Rich intellectual and technical achievements distinguish the art of the Middle Ages. Throughout Europe manuscript illumination, architecture, sculpture, and metalwork flourished under the patronage of church and court. In this lesson students encounter splendid liturgical objects such as a gold and porphyry altarpiece made for an 11th century German countess and a silver vessel for a holy relic that once belonged to a Byzantine emperor. Courtly items featured in the lesson include a whimsical table fountain and Gothic-style tapestries made for a chateau. Biblical subjects such as Daniel in the lion's den-seen on a medieval column capital-help make connections between art and religion for classes studying world religions, culture, and/or European history.
- Discuss characteristics of the Middle Ages and the prevalence of religious art.

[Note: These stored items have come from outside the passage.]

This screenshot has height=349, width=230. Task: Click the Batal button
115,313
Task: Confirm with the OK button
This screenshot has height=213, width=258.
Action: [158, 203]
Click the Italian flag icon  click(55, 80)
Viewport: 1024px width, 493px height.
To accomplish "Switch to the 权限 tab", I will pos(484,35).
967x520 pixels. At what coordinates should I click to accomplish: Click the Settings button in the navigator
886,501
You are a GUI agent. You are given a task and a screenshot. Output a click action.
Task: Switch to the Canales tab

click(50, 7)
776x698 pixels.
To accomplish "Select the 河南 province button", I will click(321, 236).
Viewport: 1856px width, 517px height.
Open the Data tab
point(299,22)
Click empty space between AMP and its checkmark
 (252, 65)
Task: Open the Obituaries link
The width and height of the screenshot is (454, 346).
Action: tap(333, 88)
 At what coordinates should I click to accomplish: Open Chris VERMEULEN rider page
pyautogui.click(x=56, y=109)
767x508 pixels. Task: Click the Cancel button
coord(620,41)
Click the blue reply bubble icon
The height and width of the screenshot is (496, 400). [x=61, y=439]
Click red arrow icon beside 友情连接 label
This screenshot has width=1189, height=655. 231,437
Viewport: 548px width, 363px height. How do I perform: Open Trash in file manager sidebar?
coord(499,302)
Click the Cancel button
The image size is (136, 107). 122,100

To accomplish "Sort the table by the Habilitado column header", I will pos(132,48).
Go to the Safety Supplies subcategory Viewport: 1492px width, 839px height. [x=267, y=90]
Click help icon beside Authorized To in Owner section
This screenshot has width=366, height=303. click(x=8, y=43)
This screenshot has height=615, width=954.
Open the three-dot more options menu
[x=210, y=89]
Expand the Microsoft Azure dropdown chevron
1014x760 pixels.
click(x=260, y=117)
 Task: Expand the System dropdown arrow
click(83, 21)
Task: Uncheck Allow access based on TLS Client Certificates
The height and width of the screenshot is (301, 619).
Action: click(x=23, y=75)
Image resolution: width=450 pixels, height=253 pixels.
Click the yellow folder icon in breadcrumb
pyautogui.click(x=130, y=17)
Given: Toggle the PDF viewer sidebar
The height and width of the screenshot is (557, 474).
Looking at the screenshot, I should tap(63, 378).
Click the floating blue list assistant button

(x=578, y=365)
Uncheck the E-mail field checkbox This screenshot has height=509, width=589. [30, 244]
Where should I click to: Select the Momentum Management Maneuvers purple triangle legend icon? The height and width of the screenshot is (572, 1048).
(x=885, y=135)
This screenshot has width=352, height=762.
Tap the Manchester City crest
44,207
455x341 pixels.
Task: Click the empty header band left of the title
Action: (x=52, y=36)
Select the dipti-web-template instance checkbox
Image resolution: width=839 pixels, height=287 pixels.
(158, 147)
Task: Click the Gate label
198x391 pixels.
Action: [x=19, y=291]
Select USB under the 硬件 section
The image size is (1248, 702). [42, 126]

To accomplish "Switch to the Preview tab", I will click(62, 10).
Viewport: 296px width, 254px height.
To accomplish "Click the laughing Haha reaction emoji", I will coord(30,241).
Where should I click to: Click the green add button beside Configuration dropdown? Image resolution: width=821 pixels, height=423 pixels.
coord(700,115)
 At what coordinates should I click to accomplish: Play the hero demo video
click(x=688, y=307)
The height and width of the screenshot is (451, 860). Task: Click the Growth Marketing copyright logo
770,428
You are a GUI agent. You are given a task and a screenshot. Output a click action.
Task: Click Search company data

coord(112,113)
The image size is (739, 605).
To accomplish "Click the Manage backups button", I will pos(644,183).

- View a column capital in the museum's collection, and discuss how works of art were used to convey religious stories to a vastly illiterate population during the Middle Ages.
- Define reliquaries (containers for precious religious objects) and brainstorm ideas for such vessels today.
- View sacred objects including an illuminated manuscript and funerary sculptures
- Introduce luxury objects, which were not created for religious purposes, such as tapestries, table fountains, and lavishly decorated armor.
- Students will understand that the Medieval time period is rich both intellectually and spiritually; a point that can be observed through the examination of religious and secular artwork.
- Students will understand the connection between religion and art in the Middle Ages.
- Students will understand the various methods that artists employ to communicate effectively to a vastly illiterate public.